We began to watch YouTube videos about all kinds of robots that have been invented and also those that are still being developed. I found it fascinating too. (Did you know there is a hotel in Japan being run entirely by robots?)

My son was already an avid Lego fan. He has sat for six hours at a stretch putting together what looks like to me a complicated and tedious Lego kit. He has been building toys and other cardboard creations for a very long time, and he does indeed seem to have an “engineer’s mind.” (So unlike his mom and dad!) We wanted to support our son’s interest in robotics, so my husband did some research about robotics kits, and we learned about the Mindstorm EV3 kit and some others. But it was expensive, and we weren’t sure just how interested our son was in robotics yet.

Technically, this was my son’s first robot.

To help gauge our son’s interest, we took him to the 2014 Maker Faire in Decatur, GA last October. We knew he’d get to see some robots up close and maybe play with them too. Indeed, there were lots of robots at the fair, and my son was able to try some out.
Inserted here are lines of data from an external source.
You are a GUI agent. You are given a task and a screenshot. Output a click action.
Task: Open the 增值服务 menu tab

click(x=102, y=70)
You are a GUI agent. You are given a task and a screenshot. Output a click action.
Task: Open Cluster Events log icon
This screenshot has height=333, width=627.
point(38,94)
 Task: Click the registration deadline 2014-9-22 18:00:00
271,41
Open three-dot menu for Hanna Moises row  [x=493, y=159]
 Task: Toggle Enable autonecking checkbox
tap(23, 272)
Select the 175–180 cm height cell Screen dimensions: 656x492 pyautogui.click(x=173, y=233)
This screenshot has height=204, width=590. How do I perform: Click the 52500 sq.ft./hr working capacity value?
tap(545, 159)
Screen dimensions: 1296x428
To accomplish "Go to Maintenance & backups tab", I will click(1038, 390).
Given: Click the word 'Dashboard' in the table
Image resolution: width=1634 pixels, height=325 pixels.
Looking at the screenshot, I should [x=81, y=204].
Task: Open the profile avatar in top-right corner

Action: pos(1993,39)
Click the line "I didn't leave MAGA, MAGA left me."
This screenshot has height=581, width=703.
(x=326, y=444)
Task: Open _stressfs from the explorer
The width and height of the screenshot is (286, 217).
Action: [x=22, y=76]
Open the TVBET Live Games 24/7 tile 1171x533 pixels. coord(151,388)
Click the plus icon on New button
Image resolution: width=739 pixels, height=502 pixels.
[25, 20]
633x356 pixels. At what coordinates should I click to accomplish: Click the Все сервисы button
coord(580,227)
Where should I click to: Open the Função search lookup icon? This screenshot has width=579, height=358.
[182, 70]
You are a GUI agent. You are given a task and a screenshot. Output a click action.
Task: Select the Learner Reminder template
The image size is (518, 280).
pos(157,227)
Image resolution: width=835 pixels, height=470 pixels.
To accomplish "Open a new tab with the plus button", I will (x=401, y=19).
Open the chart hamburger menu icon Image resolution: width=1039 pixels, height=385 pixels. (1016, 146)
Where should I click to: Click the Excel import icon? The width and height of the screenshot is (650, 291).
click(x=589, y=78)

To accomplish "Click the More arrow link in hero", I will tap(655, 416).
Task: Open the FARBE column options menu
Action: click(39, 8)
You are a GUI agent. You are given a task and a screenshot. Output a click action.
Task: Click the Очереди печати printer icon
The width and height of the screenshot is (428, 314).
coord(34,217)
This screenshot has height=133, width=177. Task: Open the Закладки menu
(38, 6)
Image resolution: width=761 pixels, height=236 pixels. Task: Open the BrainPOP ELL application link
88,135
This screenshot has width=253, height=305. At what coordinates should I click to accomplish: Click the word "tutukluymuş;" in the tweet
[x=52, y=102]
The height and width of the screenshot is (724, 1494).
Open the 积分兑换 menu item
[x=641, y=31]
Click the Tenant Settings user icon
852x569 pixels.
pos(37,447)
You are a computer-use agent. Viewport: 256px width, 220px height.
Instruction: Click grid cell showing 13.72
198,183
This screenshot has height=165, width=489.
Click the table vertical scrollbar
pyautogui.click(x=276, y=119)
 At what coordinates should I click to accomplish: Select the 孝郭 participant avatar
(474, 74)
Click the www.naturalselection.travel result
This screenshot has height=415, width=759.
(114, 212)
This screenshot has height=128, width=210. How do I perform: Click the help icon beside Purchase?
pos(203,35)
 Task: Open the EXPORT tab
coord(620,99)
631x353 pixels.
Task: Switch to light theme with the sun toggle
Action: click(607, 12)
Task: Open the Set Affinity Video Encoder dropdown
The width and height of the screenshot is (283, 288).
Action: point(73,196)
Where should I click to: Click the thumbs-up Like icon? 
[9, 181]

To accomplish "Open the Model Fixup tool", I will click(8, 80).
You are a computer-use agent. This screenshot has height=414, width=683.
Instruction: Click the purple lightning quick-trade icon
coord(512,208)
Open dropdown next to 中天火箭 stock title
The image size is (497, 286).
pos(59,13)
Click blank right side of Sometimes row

He had a blast.

While we were at the fair, my husband and I took the opportunity to ask some Georgia Tech students what they recommended for young kids interested in robotics. They mentioned the Lego robotics kits and one other one. Since our son was already familiar with Legos, the Mindstorm kit became a good choice for us. Indeed, many of the robots at the fair were made with Legos!

We also learned about hacker spaces and maker groups while we were at the fair and that there are a couple of these places located near us. This is not something we have tried out yet, but it may be another possibility to try someday.

It was around this time that we discovered the series Making Stuff by Nova and hosted by David Pogue. There are four episodes, and we all enjoyed them, but they enamored my eight-year-old, and he has watched them all multiple times. The episode Making Stuff Wilder is his favorite because it’s about bioengineering. I can see where my son’s love of nature and animals crosses with his love of robotics in this field. The first time we watched it, while they were explaining some robot inspired by nature, my son leaned forward in his seat, pointed at the T.V. and said loudly, “I WANT TO DO THAT!”

Ever since, he has said he wants to be an engineer. He also said once that he doesn’t think he wants to be just an engineer. We have let him know that many bio-engineers spend most of their day inside a building with no windows. It’s something to consider. But engineering is a huge field with many possibilities, and as he develops this and other skills, such as pottery and piano, you never know where his interests will intersect or compliment each other. So we feel it’s our duty to support this interest in whatever way we can for however long it lasts.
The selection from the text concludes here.